The Henry Hall staff from 2019-20

Another "freshwoman" initiative for Hoffman was joining the staff of WIDR, the campus radio station for students, and is one of its disc jockeys.  "I love music and hosting a show is a fun way to involve it in my life," Hoffman says.  When she's not hiking or roller blading if the weather permits, she paints.  Plus, for the last two years, she's sang in a band, Housecoat.  The band is known for its take on alternative rock.  Maybe someday Hoffman will get the chance to play one of her own songs on her show.

Not satisfied with sitting still, Hoffman also was hired to serve as one of the Learning Community Assistant for the "Aviation Learning Community" based in Henry Hall.  "It was such a fun experience to be able to get to know a lot of the incoming students," she says about hosting events and having office hours.  "It is always nice to see my former residents out at the airport."

These activities combine into being her favorite feelings about Western.  "Aside from learning to fly," she says, "my favorite part about WMU has been all the people I have met.  I have made many life-long friends.  I have WMU to thank for that."

There has been some no-pain-no-gain along the way.  "Learning to fly is truly the most challenging part of my life so far," Hoffman says.  "It is not easy, especially in such a fast-paced environment.  Getting knocked down and continuing to get back up was tough, but I am so proud of how far I have come.  Aviation students are a unique group of people.  The future of aviation has never looked brighter."

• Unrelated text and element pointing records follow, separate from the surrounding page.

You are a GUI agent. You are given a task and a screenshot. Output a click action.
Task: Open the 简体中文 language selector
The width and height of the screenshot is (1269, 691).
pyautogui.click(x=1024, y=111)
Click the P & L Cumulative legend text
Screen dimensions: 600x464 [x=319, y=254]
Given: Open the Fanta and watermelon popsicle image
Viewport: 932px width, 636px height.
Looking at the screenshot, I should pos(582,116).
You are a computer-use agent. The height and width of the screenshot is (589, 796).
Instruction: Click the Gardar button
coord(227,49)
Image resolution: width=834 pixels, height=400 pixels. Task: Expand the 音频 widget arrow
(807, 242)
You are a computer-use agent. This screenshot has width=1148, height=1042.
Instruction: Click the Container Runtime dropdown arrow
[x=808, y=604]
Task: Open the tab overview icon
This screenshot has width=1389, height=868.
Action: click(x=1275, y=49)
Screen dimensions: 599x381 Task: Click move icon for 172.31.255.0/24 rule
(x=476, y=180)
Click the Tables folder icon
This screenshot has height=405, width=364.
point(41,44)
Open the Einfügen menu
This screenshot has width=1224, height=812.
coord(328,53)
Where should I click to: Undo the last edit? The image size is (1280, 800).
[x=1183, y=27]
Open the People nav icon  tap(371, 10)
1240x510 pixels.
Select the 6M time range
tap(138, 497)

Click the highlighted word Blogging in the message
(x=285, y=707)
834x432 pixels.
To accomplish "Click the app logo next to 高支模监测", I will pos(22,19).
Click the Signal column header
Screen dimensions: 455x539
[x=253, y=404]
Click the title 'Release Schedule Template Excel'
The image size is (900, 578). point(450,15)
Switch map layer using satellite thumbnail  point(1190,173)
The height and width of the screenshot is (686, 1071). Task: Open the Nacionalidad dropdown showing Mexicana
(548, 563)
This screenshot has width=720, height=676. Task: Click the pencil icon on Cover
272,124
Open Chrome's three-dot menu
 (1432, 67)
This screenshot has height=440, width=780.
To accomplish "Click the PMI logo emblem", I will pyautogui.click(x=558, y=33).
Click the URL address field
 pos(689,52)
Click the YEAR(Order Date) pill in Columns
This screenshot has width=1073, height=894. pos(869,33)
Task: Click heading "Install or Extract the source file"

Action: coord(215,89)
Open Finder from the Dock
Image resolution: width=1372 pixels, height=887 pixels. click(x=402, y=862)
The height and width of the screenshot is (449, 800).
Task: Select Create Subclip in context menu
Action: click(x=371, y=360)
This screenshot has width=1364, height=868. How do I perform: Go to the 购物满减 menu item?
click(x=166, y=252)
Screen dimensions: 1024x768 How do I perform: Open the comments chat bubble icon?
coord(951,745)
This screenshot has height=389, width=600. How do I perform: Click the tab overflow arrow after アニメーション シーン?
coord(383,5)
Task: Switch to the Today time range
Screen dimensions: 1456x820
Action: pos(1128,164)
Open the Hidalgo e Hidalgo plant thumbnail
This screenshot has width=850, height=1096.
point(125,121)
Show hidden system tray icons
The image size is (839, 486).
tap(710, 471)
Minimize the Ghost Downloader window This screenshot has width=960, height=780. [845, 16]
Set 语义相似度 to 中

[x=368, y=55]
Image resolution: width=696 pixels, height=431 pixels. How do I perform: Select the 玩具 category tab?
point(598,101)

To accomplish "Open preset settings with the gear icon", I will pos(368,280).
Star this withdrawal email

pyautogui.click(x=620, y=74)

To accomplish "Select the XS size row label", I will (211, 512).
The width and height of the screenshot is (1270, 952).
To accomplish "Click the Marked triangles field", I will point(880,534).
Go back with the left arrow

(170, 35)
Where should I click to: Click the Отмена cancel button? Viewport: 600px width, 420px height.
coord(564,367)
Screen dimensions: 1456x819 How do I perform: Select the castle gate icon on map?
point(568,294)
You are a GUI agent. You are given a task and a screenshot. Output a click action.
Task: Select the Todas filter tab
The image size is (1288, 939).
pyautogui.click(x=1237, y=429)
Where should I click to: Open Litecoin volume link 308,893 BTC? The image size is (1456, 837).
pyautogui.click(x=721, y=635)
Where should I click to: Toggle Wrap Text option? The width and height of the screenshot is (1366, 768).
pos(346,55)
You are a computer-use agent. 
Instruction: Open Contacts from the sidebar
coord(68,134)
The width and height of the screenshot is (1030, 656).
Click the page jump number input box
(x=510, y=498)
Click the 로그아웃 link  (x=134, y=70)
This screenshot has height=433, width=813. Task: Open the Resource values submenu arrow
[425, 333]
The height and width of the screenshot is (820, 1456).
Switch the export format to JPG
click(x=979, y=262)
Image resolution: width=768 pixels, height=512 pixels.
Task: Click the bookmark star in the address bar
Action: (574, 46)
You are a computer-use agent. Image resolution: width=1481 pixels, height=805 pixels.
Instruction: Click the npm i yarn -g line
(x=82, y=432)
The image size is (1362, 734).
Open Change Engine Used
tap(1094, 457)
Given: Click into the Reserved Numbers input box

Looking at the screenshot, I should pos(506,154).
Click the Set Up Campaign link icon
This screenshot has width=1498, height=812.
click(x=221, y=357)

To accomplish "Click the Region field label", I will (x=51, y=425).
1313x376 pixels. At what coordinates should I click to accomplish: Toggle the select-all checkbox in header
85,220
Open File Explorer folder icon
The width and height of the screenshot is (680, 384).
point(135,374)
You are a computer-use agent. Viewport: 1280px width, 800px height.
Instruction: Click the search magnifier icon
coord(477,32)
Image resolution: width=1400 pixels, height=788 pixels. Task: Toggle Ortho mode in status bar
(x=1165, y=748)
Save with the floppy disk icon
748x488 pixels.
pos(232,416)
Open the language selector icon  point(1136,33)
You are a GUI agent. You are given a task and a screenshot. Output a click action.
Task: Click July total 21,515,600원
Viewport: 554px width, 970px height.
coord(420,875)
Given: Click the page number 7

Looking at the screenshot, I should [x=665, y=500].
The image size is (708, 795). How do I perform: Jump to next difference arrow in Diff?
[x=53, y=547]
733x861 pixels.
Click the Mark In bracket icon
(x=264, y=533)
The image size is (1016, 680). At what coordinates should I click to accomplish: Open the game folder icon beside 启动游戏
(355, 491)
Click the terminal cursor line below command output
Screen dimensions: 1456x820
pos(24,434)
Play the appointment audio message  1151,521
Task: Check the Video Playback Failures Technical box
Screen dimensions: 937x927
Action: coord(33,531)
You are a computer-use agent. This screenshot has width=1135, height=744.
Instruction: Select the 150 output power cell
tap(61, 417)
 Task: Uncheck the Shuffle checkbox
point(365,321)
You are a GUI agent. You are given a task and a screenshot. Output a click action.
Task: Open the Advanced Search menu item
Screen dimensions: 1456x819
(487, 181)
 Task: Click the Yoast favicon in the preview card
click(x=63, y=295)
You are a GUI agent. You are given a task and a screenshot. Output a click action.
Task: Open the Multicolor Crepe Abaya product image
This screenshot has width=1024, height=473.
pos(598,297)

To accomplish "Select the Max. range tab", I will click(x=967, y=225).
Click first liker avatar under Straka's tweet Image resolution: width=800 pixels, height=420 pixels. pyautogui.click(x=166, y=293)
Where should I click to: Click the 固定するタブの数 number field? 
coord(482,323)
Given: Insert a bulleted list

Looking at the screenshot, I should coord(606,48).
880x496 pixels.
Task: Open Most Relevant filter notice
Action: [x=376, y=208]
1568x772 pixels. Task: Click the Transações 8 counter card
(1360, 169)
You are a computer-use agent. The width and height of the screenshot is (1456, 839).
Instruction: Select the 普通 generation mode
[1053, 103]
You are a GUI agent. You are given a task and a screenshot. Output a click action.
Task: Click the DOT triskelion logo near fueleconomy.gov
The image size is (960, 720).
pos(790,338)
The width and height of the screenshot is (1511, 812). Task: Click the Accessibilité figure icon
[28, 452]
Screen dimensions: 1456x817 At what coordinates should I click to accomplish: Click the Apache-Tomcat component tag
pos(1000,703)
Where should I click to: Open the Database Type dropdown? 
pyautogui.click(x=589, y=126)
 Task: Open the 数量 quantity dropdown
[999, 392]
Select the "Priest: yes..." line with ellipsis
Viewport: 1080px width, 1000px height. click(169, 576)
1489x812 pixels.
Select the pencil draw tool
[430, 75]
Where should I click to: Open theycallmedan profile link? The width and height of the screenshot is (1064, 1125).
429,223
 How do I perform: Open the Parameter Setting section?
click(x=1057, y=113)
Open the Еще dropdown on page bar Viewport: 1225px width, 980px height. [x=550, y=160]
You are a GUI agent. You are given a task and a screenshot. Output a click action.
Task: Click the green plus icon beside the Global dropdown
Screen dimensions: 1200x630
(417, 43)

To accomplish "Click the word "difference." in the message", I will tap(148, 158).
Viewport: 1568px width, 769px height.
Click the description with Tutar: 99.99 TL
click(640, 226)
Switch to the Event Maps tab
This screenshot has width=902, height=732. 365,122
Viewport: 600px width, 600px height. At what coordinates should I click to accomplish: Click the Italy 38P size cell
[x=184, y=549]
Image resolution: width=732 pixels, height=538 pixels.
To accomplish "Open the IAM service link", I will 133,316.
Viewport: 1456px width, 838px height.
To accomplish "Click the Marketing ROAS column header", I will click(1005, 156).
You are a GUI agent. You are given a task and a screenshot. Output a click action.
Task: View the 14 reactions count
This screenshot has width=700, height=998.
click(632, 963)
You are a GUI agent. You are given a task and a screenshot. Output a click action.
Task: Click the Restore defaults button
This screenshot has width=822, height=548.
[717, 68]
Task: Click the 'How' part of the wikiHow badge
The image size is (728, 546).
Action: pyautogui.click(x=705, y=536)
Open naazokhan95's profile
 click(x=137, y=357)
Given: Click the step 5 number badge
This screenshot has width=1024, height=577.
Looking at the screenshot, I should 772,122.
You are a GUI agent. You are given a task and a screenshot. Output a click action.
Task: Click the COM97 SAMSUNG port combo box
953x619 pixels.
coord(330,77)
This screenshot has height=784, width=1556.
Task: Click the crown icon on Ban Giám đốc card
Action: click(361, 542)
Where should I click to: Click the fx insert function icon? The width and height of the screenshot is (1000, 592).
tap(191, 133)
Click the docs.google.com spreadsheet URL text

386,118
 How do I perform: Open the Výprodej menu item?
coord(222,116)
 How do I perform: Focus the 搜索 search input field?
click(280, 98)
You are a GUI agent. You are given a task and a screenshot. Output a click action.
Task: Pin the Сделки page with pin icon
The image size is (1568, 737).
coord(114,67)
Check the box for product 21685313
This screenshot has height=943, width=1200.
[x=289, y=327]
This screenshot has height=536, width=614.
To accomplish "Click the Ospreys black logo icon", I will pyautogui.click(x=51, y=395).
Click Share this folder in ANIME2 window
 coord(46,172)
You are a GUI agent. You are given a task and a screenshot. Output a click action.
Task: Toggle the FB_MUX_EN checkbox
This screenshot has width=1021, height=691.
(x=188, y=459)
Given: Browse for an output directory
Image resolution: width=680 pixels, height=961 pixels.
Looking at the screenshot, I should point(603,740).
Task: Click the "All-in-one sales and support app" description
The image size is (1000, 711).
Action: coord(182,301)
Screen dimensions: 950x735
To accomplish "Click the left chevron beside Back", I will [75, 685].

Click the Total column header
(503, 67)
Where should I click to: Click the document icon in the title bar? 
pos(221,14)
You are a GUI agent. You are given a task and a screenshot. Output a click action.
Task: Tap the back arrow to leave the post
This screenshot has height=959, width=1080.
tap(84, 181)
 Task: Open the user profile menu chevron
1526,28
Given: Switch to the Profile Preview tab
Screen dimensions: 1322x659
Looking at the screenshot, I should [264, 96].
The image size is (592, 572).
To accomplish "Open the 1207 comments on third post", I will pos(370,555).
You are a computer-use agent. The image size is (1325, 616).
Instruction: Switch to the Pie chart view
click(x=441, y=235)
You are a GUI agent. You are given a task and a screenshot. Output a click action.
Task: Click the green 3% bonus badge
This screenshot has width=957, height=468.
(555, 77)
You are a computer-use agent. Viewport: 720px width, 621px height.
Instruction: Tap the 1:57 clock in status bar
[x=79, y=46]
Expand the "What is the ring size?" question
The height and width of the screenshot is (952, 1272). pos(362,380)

Hoffman pursuing one of her passions - hiking. This time in the Smokey Mountains

Helping her to "get back up" was the course in flight physiology where she experienced the sensation of hypoxia: a deficiency in the amount of oxygen reaching the tissues in a human body.  The condition affects the central nervous system, leading to impaired judgment and decision-making capability.  A threat at high altitudes and possibly causing unconsciousness, it is obviously not good for pilots.

"That class was awesome," she says, "because I was able to do the high-altitude chamber and learn about hypoxia first-hand.  It is very important for pilots to experience that feeling so that they can recognize it in themselves and others."

Closer to the ground -- and also allowing her to get airborne a tad -- was another favorite class: dance appreciation.  "I had so much fun," Hoffman says.  "I was by no means good at it, but it was fun to learn different styles of dance and not take myself too seriously."  The only place to do the latter is when she is behind the controls of an airplane.

Hoffman roller skating with roommate and fellow aviation student, Sam

While that kind of a non-aviation perspective might have been available at Purdue and possibly at an institution of higher education that is 100-percent aviation, that kind of opportunity is part of the allure of Western as a comprehensive university.  Hoffman might be one of the few pilots who know how to polka, waltz, tango, rumba, square dance and flamenco.

But no matter how she "trips the light fantastic," Hoffman has her sights on some immediate objectives.  With her degree in hand, she'd like to start as one of the college's certified flight instructors to pad her resume and then land a job in corporate aviation in the western part of the nation.

"My absolute dream job is to be a stunt pilot," she says.  "Ever since my 'upset recovery' training in the commercial course, I have loved the idea of aerobatics.  If I ever get the chance to do more, I will 100-percent take it."

And hopefully with the safe landing of a ballet dancer.